Purpose: The purpose of this paper is to examine the social factors that explain maternal health-seeking behavior. Several studies show that good health is a consequential effect of one's socioeconomic status (SES). However, regarding how social support systems relate to health-seeking behavior, particularly in rural settings in developing countries, conceptual clarity and empirical evidence are limited. Empirically, the understanding of the nuances of how social support independently affects maternal health-seeking behavior, particularly in impoverished communities, is limited. In rural Sub-Saharan Africa, where households are predominantly collectivistic, many studies fail to examine these relationships from conceptual lens attuned to collectivistic cultures. Failure to account for reliance on support networks and kinship ties diminishes the role of social support systems in how women make health-related choices. This study sheds light on how social support helps explain maternal health-seeking behavior through the framework of the commons.

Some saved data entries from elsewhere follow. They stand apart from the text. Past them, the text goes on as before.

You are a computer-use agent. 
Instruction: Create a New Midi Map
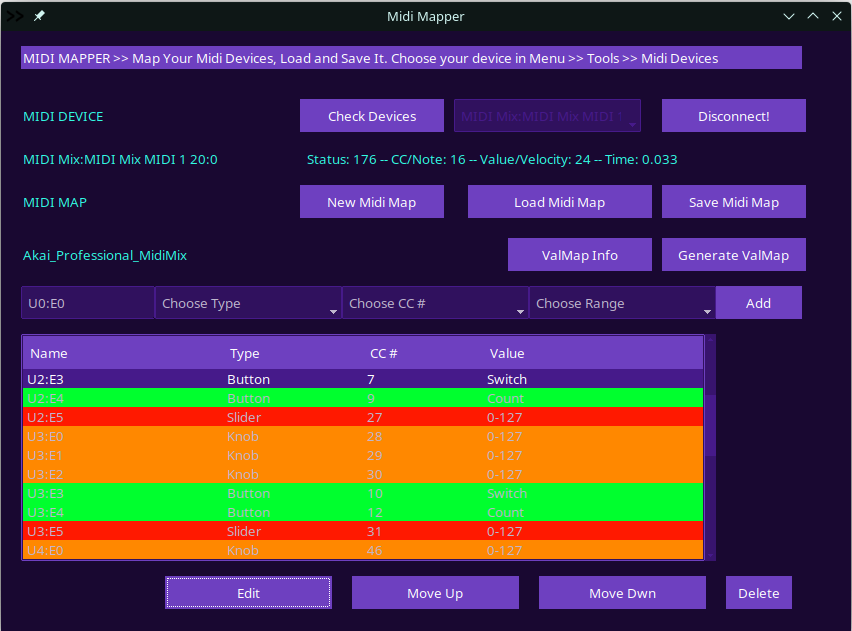(371, 202)
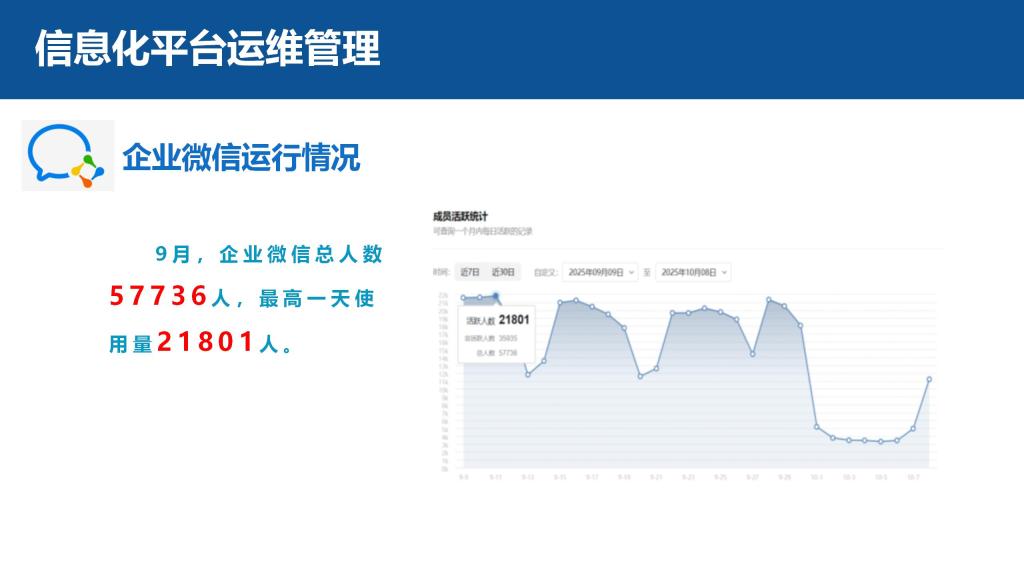The height and width of the screenshot is (576, 1024).
Task: Click the bold 21801 value in the tooltip
Action: (513, 320)
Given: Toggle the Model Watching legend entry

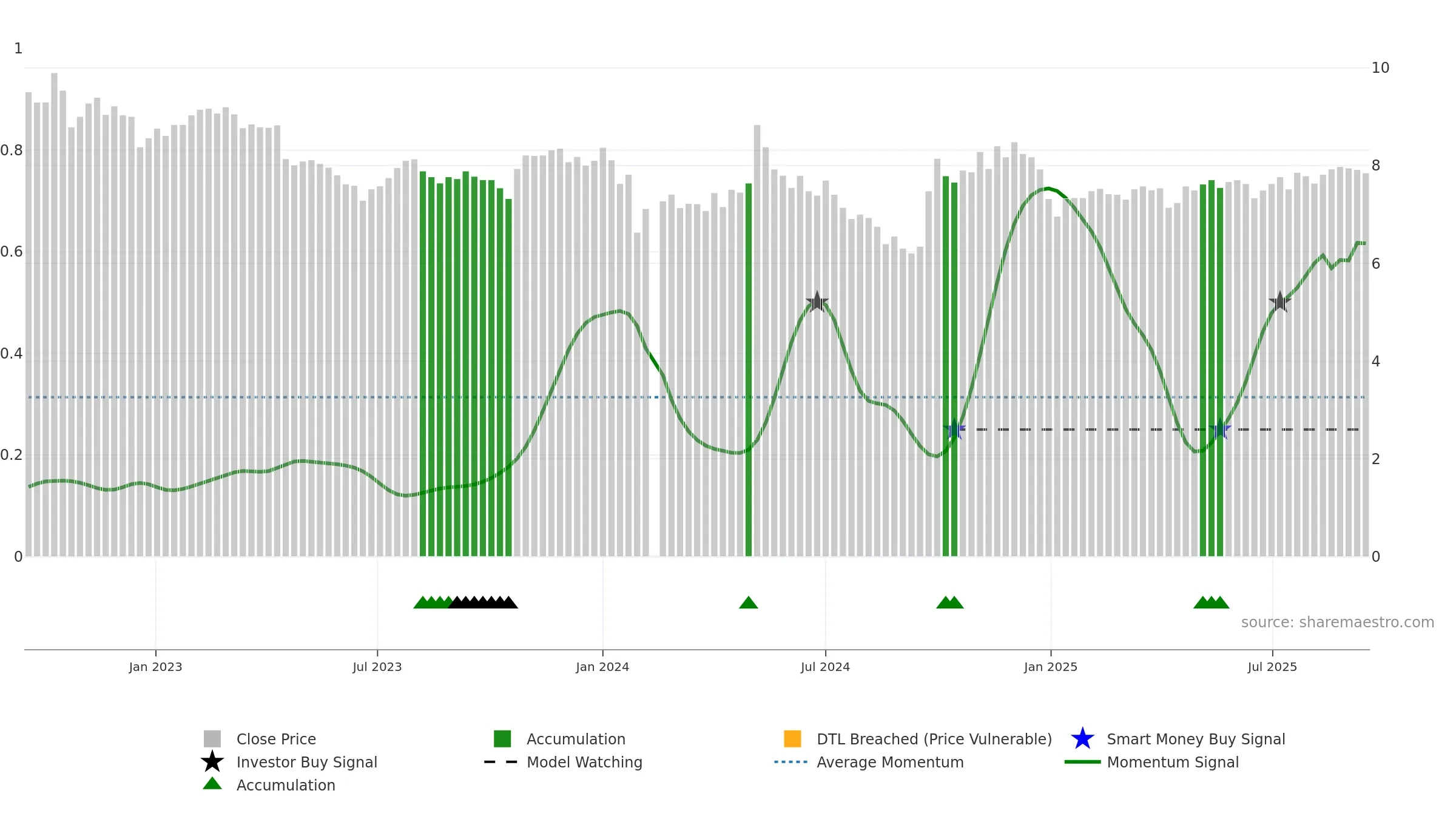Looking at the screenshot, I should click(563, 762).
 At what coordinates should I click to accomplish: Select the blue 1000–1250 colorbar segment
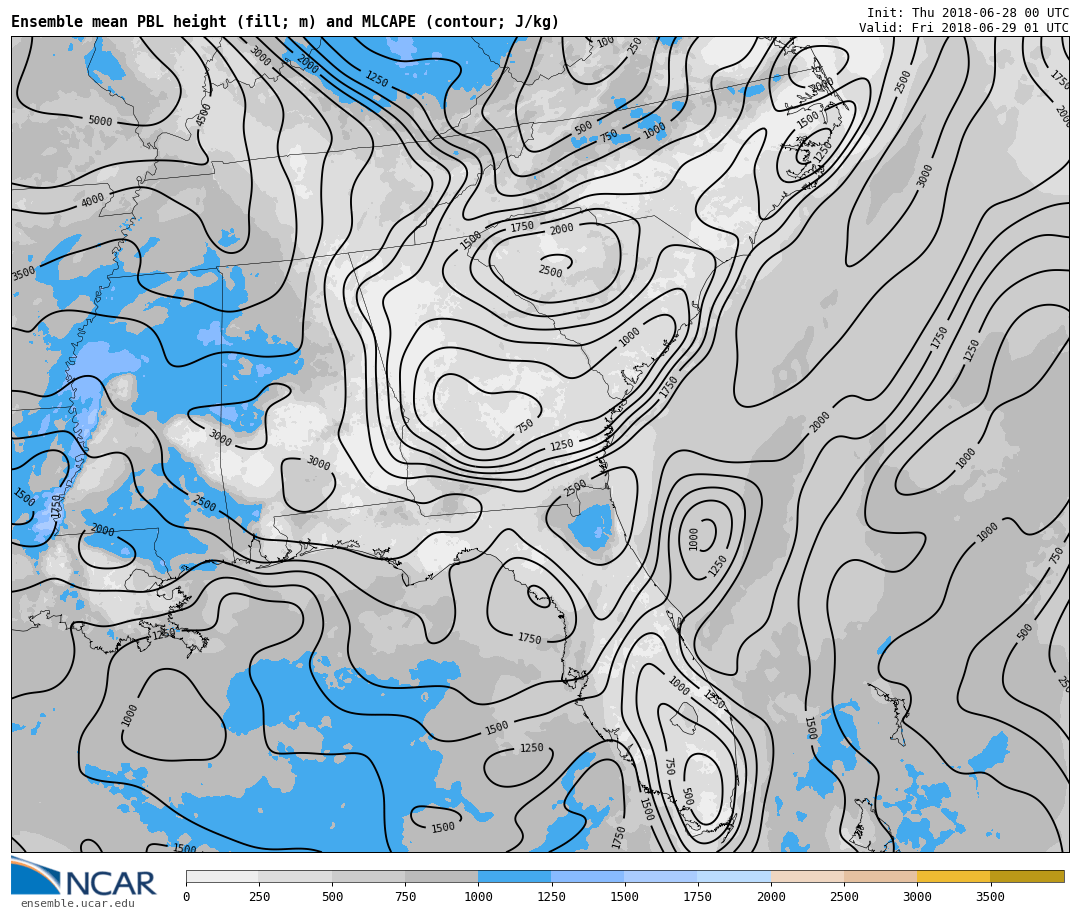514,876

Design/methodology: The paper uses cross-sectional data from households in the Awutu-Senya district in Ghana and generalized ordered logistic regression to examine the role of social ties, kinship, and support systems on maternal health-seeking behavior. The current study measures maternal health-seeking behavior as the use of skilled prenatal care and the utilization of facility-based deliveries. For this study, the nature of social network support was a composite score obtained through an aggregation of households' sources of financial help in accessing health facilities.
Findings: When it comes to the utilisation of facility-based delivery, the findings show that households with more social connections are more likely to utilise facility-based delivery (b = 0.23, odds = 1.26; 95% CI 1.09-1.55, p < .01). Also households with more social support networks were more likely to utilise skilled antenatal care (b = 0.21, odds = 1.23; 95% CI 1.02-1.48, p < .05). The findings also indicate that the number of years in education (b = 0.09, odds = 1.10; 95% CI, 1.02, - 1.19, p < .05); the number of transportation assets (b = 0.81, odds = 2.24; 95% CI, 1.08-4.63, p < .05), and having health facility in the community (b = 0.80, odds = 2.23; 95% CI 1.02-4.87, p < .05) were associated with maternal health-seeking behaviour.
Practical implications: The findings have implications for community-based health intervention. Self-help groups focussed on pregnancy-related support and education may hold prospects for expectant mothers. Similarly, the findings have potential implications for asset-building initiatives. The nature of social connection may mean that the accumulation and appropriations of resources can be achieved through collaborative efforts.
Originality/value: Through the lens of the commons and collective capabilities, this paper sheds light on how normative sharing of tangible and intangible resources among households can be critical to maternal and health-seeking behavior. Traditional sharing norms within kinship networks in some African communities affect decision-making around resource access and use in households more profoundly than typically acknowledged in the literature.